The analysis is done by sliding the motif across the genome, at each position using the motif to calculate a score for the 32 bases lined up with the motif. This is done with each strand of the 1,830,138 bp genome, so a total of 3,660,276 scores are generated with each motif. The postdoc then plotted a histogram of the scores for each motif.
One of the explanations we were considering for the differences between the two motifs is that the Gibbs Motif Sampler might have unrecognized biases that caused the sequences it identified to not be properly representative of the sequences in the genome. (The most likely candidate is the way we specified the search frame for the Gibbs analysis.) We were going to test this possibility by simulating the evolution of some genomes using each of the motifs in turn, and then test whether Gibbs searches of these evolved genomes gave the original motifs.
But this new result tells us that this possibility is not the explanation for the discrepancy between the two motifs. The uptake sequences in the genome really do look like the full genomic motif, even though the bias of the uptake machinery only cares strongly about the four inner-core bases. I confess that I like this result partly because it saves me from having to run a bunch of USS-evolution simulations to generate sequences for Gibbs analysis.

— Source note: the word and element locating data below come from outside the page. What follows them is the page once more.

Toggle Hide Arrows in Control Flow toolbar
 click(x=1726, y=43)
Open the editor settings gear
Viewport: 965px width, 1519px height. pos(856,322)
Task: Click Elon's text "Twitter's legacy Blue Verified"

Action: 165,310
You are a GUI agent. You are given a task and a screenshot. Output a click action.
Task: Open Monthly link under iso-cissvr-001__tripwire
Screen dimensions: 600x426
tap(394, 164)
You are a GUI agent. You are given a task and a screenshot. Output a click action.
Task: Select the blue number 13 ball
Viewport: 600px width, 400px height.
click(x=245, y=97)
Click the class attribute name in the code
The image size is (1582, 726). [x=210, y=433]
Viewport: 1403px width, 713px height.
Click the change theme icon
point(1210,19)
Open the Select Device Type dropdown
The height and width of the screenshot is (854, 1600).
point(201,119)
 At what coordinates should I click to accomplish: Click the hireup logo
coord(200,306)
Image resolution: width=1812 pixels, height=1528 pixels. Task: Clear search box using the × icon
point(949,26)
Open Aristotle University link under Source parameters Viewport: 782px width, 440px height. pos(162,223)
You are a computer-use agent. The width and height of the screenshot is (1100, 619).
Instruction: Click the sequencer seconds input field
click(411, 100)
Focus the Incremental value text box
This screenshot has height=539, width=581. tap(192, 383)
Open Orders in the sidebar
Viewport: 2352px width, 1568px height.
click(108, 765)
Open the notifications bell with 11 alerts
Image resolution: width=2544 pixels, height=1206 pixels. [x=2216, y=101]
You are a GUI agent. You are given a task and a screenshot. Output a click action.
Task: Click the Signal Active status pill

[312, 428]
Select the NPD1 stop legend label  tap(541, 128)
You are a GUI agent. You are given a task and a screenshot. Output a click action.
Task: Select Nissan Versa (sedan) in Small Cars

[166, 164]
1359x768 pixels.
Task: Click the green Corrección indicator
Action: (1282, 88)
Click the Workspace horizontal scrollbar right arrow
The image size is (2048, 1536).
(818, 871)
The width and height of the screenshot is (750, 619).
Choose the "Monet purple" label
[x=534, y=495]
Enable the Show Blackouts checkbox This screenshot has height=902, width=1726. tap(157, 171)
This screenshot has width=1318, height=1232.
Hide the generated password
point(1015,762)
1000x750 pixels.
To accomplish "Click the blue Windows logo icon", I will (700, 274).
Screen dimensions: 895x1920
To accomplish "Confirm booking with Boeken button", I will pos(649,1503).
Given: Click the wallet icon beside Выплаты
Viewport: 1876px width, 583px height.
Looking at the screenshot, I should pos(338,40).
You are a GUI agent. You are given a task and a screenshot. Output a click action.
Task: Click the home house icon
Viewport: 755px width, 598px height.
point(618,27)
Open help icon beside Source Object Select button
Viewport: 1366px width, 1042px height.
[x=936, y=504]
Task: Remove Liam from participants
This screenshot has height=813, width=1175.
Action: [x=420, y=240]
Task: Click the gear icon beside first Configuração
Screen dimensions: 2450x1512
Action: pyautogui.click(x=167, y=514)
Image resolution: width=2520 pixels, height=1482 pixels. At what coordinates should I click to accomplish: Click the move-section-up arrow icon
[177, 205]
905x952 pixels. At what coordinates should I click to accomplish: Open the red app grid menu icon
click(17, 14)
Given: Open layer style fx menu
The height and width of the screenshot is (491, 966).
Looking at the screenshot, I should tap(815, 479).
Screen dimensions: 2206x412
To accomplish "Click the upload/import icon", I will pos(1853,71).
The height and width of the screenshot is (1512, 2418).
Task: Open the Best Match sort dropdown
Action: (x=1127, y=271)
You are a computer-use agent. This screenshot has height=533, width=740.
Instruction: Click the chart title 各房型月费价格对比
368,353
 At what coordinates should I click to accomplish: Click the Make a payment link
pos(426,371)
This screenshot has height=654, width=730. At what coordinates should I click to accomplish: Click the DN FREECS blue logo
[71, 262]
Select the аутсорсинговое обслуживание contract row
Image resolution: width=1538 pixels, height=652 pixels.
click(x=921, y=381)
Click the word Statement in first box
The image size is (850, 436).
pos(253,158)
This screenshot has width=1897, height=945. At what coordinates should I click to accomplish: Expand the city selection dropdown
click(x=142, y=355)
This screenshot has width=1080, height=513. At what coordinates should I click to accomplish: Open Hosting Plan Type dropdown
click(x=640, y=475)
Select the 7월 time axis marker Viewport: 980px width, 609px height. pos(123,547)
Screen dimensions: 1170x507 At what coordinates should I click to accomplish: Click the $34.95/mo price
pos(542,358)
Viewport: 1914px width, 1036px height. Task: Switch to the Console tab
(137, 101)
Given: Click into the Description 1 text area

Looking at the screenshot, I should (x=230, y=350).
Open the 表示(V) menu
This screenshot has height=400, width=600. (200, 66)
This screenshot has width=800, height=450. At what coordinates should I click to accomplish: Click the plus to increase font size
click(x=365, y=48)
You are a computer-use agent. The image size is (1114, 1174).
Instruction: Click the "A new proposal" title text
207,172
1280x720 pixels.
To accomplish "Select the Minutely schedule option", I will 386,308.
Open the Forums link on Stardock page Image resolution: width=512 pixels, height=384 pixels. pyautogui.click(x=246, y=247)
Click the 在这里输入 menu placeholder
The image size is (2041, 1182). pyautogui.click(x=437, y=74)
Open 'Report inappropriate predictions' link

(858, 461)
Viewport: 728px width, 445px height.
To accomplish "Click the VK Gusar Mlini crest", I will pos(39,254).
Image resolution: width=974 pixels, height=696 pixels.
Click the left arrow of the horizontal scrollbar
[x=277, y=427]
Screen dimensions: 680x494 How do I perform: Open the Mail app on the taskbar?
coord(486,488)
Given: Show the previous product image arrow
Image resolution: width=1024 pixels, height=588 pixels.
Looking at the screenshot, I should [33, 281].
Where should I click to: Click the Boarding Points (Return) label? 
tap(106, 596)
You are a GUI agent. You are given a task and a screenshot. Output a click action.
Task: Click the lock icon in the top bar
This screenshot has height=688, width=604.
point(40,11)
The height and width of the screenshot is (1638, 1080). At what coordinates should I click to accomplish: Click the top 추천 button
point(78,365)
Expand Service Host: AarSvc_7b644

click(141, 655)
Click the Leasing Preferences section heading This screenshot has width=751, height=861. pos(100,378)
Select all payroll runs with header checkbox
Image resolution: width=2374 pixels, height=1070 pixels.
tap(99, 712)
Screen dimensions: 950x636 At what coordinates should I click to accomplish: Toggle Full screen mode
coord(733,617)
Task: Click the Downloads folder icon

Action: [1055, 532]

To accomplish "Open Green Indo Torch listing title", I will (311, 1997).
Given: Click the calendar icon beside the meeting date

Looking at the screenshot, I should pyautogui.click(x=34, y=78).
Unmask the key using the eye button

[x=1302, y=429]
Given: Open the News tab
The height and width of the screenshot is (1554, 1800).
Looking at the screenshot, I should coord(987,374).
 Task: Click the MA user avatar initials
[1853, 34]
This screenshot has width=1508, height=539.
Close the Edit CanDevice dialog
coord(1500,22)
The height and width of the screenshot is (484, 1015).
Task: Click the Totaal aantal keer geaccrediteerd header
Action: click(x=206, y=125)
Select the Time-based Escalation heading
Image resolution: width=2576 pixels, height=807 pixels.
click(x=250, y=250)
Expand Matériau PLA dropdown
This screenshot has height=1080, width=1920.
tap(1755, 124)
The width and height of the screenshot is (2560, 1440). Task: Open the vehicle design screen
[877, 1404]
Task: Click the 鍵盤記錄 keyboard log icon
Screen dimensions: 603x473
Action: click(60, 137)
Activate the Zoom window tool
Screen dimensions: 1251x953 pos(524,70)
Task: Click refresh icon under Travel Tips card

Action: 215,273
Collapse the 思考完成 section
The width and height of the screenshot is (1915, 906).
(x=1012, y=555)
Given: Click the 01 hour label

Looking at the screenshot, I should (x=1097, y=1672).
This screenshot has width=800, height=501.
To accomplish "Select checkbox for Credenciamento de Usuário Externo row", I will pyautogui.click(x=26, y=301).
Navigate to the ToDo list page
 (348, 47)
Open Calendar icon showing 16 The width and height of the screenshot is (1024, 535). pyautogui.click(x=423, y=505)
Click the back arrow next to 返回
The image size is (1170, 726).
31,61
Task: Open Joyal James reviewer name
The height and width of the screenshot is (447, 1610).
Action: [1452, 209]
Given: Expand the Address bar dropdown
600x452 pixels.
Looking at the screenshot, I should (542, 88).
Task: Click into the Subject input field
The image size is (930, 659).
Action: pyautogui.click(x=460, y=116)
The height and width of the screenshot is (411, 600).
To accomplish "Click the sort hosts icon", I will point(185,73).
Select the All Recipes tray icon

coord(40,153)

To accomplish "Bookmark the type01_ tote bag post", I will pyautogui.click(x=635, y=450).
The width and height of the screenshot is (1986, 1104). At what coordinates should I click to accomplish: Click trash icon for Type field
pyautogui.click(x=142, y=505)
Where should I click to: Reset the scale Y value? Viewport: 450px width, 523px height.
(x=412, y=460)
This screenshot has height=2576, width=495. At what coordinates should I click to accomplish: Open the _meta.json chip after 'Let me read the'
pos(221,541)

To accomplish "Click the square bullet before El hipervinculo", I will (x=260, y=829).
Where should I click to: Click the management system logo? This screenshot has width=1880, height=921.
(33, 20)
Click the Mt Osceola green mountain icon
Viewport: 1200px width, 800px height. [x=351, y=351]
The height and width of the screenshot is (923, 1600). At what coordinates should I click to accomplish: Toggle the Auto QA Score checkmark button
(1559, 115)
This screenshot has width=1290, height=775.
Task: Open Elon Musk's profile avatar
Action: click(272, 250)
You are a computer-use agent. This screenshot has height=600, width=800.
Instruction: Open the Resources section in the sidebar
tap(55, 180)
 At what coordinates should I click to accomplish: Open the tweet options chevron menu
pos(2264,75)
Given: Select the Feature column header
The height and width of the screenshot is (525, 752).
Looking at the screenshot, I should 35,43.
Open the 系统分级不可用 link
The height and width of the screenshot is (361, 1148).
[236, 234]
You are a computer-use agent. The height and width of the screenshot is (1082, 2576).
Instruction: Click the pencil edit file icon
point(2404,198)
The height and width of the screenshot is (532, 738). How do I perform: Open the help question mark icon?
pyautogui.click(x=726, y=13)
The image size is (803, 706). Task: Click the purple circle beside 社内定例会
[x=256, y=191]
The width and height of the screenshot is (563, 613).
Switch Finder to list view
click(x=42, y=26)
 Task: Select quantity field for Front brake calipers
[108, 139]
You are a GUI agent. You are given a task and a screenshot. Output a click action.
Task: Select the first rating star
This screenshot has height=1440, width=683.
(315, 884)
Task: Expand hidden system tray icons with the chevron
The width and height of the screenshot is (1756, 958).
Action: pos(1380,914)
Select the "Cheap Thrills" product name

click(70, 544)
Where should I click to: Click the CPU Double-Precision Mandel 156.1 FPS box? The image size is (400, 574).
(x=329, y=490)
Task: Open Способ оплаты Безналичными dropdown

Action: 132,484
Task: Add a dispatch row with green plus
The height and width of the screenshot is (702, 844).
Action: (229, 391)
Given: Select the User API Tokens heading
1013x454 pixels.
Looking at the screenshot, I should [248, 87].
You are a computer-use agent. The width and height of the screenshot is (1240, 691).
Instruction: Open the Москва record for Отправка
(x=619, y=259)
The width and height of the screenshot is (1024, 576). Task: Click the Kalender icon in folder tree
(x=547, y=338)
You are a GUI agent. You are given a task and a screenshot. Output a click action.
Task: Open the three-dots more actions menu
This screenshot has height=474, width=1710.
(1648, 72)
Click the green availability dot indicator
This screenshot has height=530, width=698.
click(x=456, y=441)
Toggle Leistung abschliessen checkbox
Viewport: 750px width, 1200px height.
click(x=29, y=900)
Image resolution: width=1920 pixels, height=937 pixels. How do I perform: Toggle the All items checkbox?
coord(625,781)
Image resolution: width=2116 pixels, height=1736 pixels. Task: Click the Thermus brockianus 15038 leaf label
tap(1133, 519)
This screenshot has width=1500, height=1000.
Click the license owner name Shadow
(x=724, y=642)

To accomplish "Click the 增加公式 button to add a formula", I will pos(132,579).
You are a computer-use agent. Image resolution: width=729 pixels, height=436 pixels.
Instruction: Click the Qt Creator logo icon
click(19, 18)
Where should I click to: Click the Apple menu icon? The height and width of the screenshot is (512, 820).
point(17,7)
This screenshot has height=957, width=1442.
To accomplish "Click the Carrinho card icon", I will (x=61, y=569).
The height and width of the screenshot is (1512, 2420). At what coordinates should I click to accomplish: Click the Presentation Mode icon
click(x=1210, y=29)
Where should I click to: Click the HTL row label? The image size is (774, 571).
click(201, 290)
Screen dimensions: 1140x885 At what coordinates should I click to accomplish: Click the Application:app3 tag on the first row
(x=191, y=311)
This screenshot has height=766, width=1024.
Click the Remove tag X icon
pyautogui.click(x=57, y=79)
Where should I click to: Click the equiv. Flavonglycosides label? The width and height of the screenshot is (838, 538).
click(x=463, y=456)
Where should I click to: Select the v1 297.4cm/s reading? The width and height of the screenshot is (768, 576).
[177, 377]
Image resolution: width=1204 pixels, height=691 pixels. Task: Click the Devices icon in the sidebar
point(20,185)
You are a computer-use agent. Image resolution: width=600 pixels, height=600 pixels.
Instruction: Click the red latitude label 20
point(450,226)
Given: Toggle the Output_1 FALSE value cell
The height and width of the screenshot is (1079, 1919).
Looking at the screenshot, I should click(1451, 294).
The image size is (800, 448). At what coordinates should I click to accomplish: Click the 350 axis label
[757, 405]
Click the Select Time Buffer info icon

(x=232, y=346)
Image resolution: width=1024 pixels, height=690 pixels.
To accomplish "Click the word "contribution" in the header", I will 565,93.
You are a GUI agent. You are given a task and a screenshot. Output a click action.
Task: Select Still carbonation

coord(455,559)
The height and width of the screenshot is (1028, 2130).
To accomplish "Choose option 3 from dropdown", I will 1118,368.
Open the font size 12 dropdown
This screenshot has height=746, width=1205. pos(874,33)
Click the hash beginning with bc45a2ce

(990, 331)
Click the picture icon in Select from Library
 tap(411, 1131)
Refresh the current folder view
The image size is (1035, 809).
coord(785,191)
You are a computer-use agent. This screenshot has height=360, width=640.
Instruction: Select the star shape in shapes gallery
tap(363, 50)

We suggest three other explanations. First, the steps leading from uptake to recombination might have sequence biases, so that only sequences with the complex motif efficiently recombine. Second, there might be functional constraints on the sequences after they've recombined, so that the complex ones are more likely to become fixed in the population. Although it's certainly likely that some sequence biases and functional constraints do exist, to me it seems very unlikely that they would generate such a complex motif. Thus I prefer our final possibility, that the uptake motif produced by the data is incomplete because it neglects the effects of interactions between the different positions that contributed to uptake (that is, because it incorrectly assumes that each base in the motif acts independently of the others).
We then go on to describe the interaction analysis we've done and the tests we've made (well, the postdoc's about to make) using defined sequences.